WORK ITEM:
Although the records contain pictures, only their text should be reproduced, exactly as written.

DATA TO PROCESS:
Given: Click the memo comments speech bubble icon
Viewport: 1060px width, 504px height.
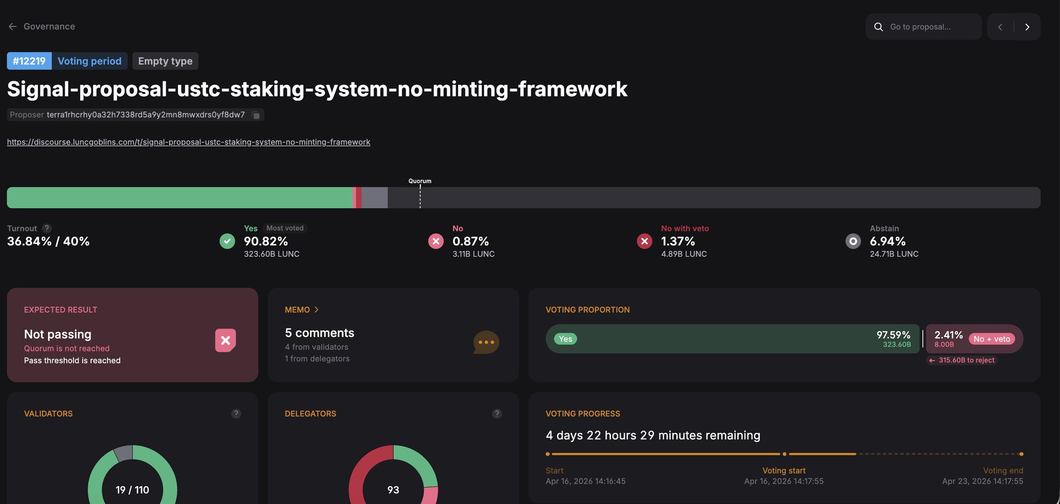Looking at the screenshot, I should [x=486, y=342].
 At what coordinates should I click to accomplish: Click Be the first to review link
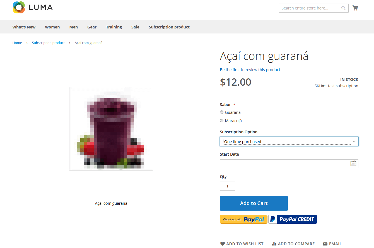250,70
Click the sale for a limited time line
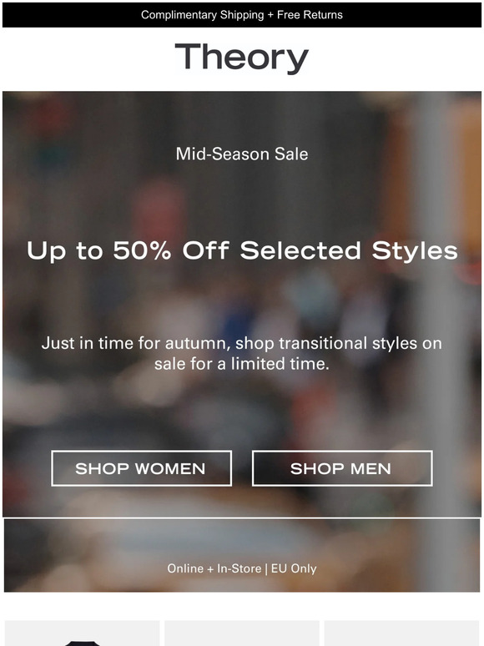This screenshot has height=646, width=484. (242, 364)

THE ANSWER:
Given: Click the memo comments speech bubble icon
Viewport: 1060px width, 504px height.
Looking at the screenshot, I should [x=486, y=342].
 At what coordinates should I click to accomplish: Click Be the first to review link
250,70
Click the sale for a limited time line
This screenshot has height=646, width=484. (242, 364)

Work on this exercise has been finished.